Versions: {'numpy': '2.3.3', 'pandas': '2.3.2'}


## Part A — NumPy (30 pts)
Work only where marked `#TODO`. Keep the variable names as given.

### A1. Create arrays (5 pts)
Create:
- `a`: 1D array with values 1..10
- `b`: 2D array of shape (3, 4) filled with ones
- `c`: 10 numbers linearly spaced from 0 to 1 inclusive

In [None]:
# ASSIGNMENT CELL: Q1
a = np.arange(1,11,1)
b = np.ones(shape=(3,4))
c = np.linspace(0,1,10)

### A2. Indexing and slicing (10 pts)
Using `a` from A1:
- Set `a_first` to the first element
- Set `a_mid` to elements at positions 3..6 inclusive (1-based: 4..7) via slicing
- Using a new array `d = np.arange(12).reshape(3,4)`, set `d_edge` to the last column

In [None]:
# ASSIGNMENT CELL: Q2
a_first = a[0]
a_mid = a[3:7]
d = np.arange(12).reshape(3,4)
d_edge = d[:,3]

### A3. Broadcasting and vectorization (10 pts)

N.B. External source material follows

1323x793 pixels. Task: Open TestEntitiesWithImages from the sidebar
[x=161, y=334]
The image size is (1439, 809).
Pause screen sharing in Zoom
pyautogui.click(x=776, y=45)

Let `x = np.array([2, 4, 6, 8])`.

- Use a single vectorized expression to scale each element by 10 (* 10) and then shift the result by 1 (+ 1). Store in `y`.
- Use broadcasting to combine `x` with a column vector of shape (2,1), so that the result has shape (2,4). The first row should reproduce `x`, and the second row should be `x` shifted by one unit (+ 1). Store in `z`.

In [None]:
# ASSIGNMENT CELL: Q3
x = np.array([2,4,6,8])
y = x * 10 + 1
z = x + np.array([[0],[1]])

### A4. Reshape and combine (5 pts)
- Reshape `a` into a 2D array `a2` with shape (2,5)
- Vertically stack `a2` on top of itself to form `a3` with shape (4,5)

In [None]:
# ASSIGNMENT CELL: Q4
a2 = a.reshape((2,5))
a3 = np.vstack([a2,a2])

## Part B — Pandas basics (25 pts)

### B1. Load and inspect (5 pts)
Load the CSV at `./data/students_messy.csv` into `df`.

In [None]:
# ASSIGNMENT CELL: Q5
df = pd.read_csv("./data/students_messy.csv")

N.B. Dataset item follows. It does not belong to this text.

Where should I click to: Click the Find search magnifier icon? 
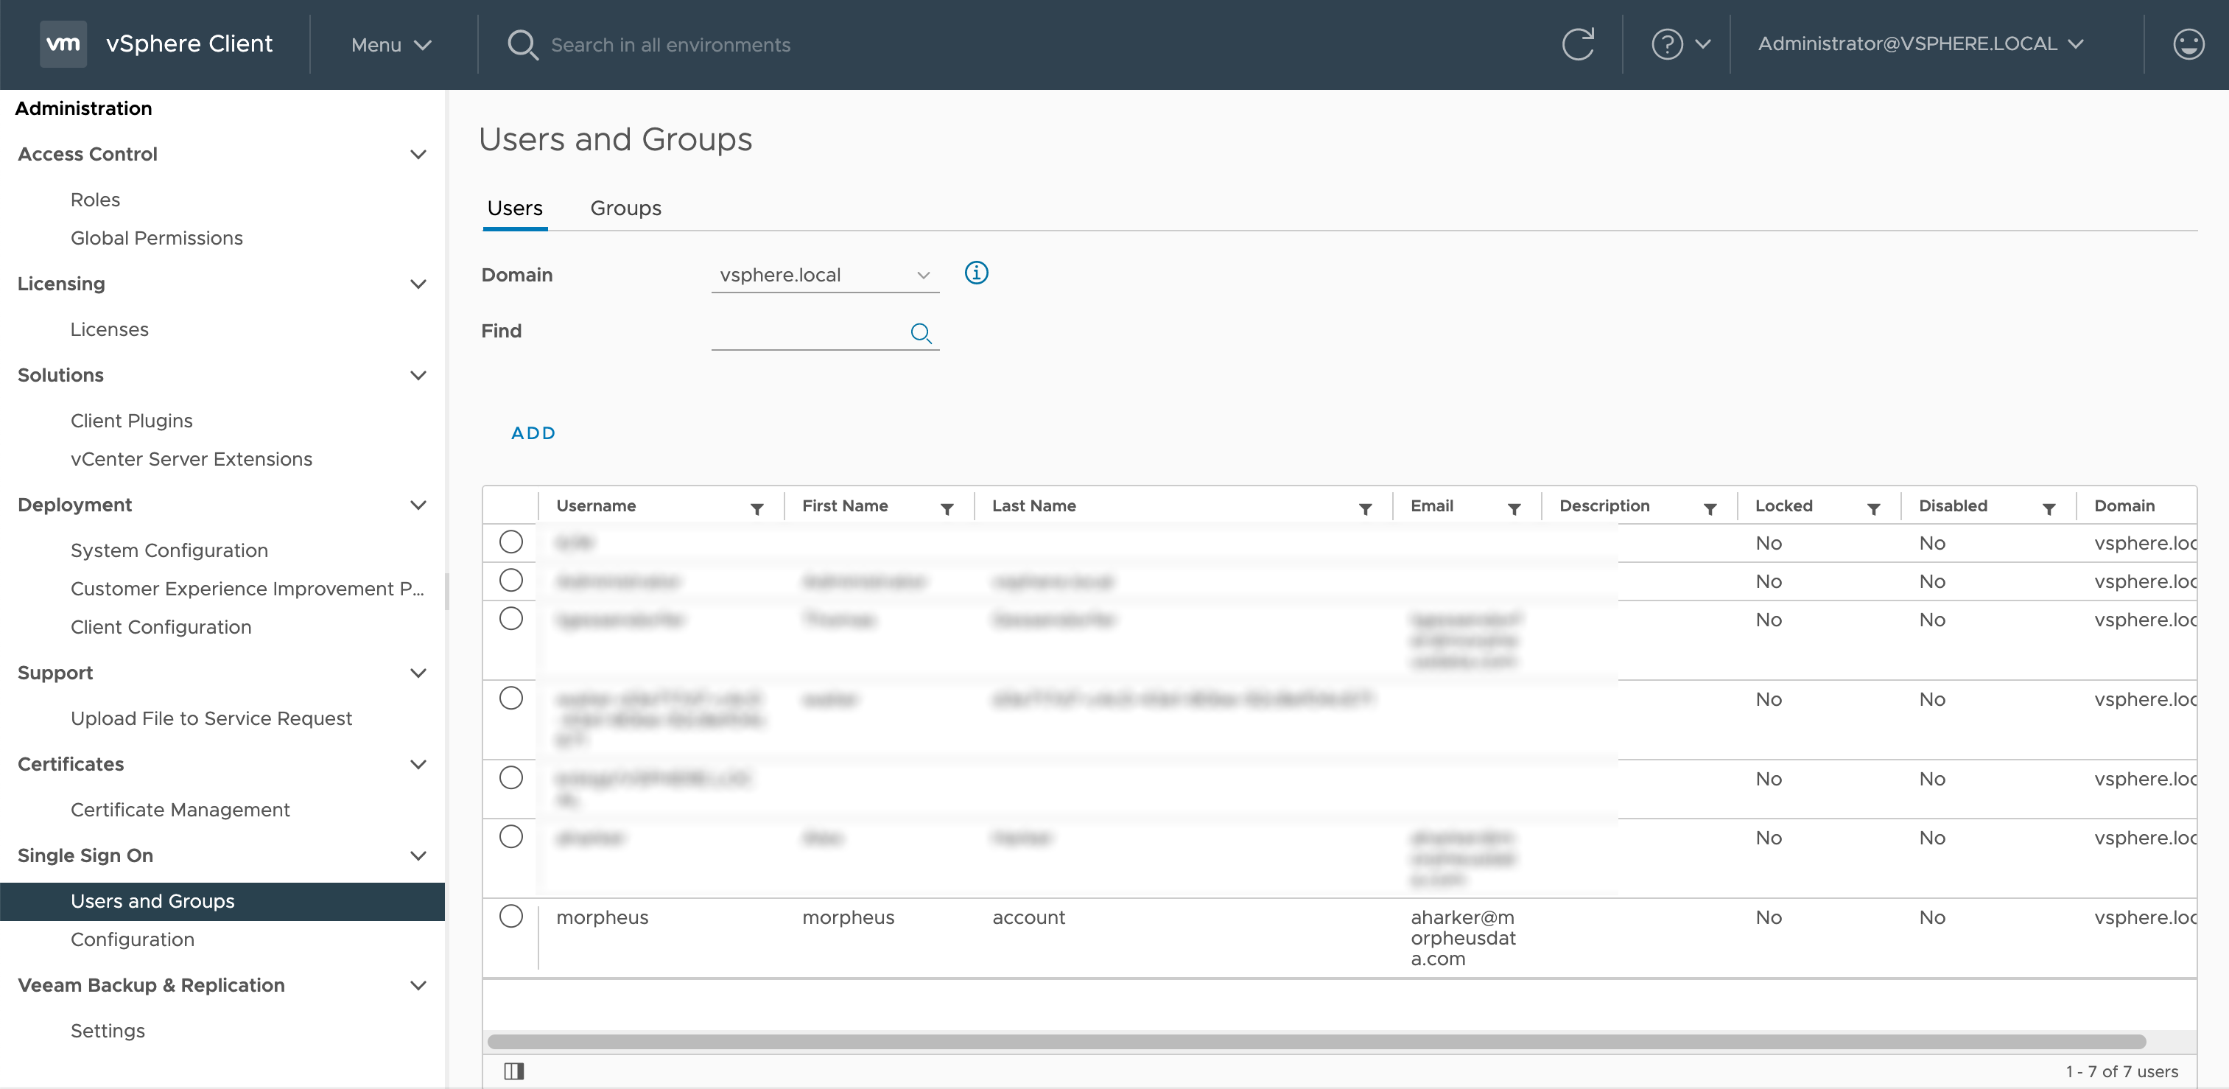tap(921, 333)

### B2. Column and row selection (15 pts)
- Set `gpa_series` to the `GPA` column as a Series
- Set `name_gpa_df` to a DataFrame with columns `Name` and `GPA`
- Using `loc`, select rows 1..3 inclusive into `mid_rows`
- Using `iloc`, select all rows and the first two columns into `first_two_cols`

In [None]:
# ASSIGNMENT CELL: Q6
gpa_series = df["GPA"]
name_gpa_df = df[["Name", "GPA"]]
mid_rows = df.loc[1:3]
first_two_cols = df.iloc[:,0:2]

### B3. Boolean filtering (5 pts)
Filter to rows with `GPA >= 3.5` into `high_gpa`. Use numeric comparison, not strings.

In [None]:
# ASSIGNMENT CELL: Q7
high_gpa = df[df["GPA"] >= 3.5]

## Part C — Wrangling & summarizing (45 pts)

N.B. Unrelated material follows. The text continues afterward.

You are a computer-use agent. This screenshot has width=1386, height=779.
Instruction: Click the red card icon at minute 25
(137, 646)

### C1. Clean data (20 pts)

A new DataFrame named `df_clean` is created from `df`. Do all of the following in this new DataFrame:

- Fix text: remove spaces, make `Major` title case
- Convert `GPA` and `Hours_Studied` to numbers
- Convert `ExamDate` to dates
- Remove duplicate rows
- Fill missing `GPA` with the mean
- Convert `Major` and `Gender` to category

After this, `df_clean` should have these types:  
`Name` (object), `Major` (category), `GPA` (float), `Hours_Studied` (float), `Gender` (category), `ExamDate` (datetime).

In [None]:
# ASSIGNMENT CELL: Q8
df_clean = df.copy()
df_clean["Major"] = df_clean["Major"].str.strip().str.title()
df_clean["GPA"] = pd.to_numeric(df_clean["GPA"], errors="coerce")
df_clean["Hours_Studied"] = pd.to_numeric(df_clean["Hours_Studied"], errors="coerce")
df_clean["ExamDate"] = pd.to_datetime(df_clean["ExamDate"], errors="coerce")
df_clean = df_clean.drop_duplicates()
df_clean["GPA"] = df_clean["GPA"].fillna(df_clean["GPA"].mean())
df_clean["Major"] = df_clean["Major"].astype("category")
df_clean["Gender"] = df_clean["Gender"].astype("category")

### C2. Outlier handling (5 pts)
Use the IQR rule on `GPA` to filter to `df_no_outliers` that keeps rows within `[Q1 - 1.5*IQR, Q3 + 1.5*IQR]`.

In [None]:
# ASSIGNMENT CELL: Q9
q1, q3 = df["GPA"].quantile([0.25, 0.75])
iqr = q3 - q1
lower, upper = q1 - 1.5*iqr, q3 + 1.5*iqr
df_no_outliers = df[(df["GPA"] >= lower) & (df["GPA"] <= upper)]

### C3. Derived columns (5 pts)
Add a `Failed` column to `df_clean` that is `'Yes'` if `GPA < 2.0` else `'No'`. Add a `Study_Efficiency` column defined as `GPA / Hours_Studied`.

In [None]:
# ASSIGNMENT CELL: Q10
df_clean["Failed"] = np.where(df_clean["GPA"] < 2.0, "Yes", "No")
df_clean["Study_Efficiency"] = df_clean["GPA"] / df_clean["Hours_Studied"]

### C4. Grouping and aggregation (10 pts)
Group by `Major` and compute:
- `GPA_mean` and `GPA_std`
- `Hours_mean`
Assign the result to `by_major`.

In [None]:
# ASSIGNMENT CELL: Q11
by_major = df_clean.groupby("Major", observed=True).agg(
    GPA_mean=("GPA","mean"),
    GPA_std=("GPA","std"),
    Hours_mean=("Hours_Studied","mean")
)

### C5. Pivot table (5 pts)

Make a pivot table named `gpa_by_major_gender`.  
- Use `Major` as the index (rows).  
- Use `Gender` as the columns.  
- The values should be the **maximum GPA** within each Major–Gender group.  

In [None]:
# ASSIGNMENT CELL: Q12
gpa_by_major_gender = df_clean.pivot_table(values="GPA", index="Major",
    columns="Gender", aggfunc="max", observed=False)